### Task objective
Restate each entry word for word, leaving nothing out.
Available data Block Start
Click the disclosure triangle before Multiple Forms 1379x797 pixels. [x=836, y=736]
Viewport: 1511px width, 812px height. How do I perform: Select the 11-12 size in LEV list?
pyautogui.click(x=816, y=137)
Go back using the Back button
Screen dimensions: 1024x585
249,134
Available data Block End
### Response box
Click the disclosure triangle before Multiple Forms 1379x797 pixels. [x=836, y=736]
Viewport: 1511px width, 812px height. How do I perform: Select the 11-12 size in LEV list?
pyautogui.click(x=816, y=137)
Go back using the Back button
Screen dimensions: 1024x585
249,134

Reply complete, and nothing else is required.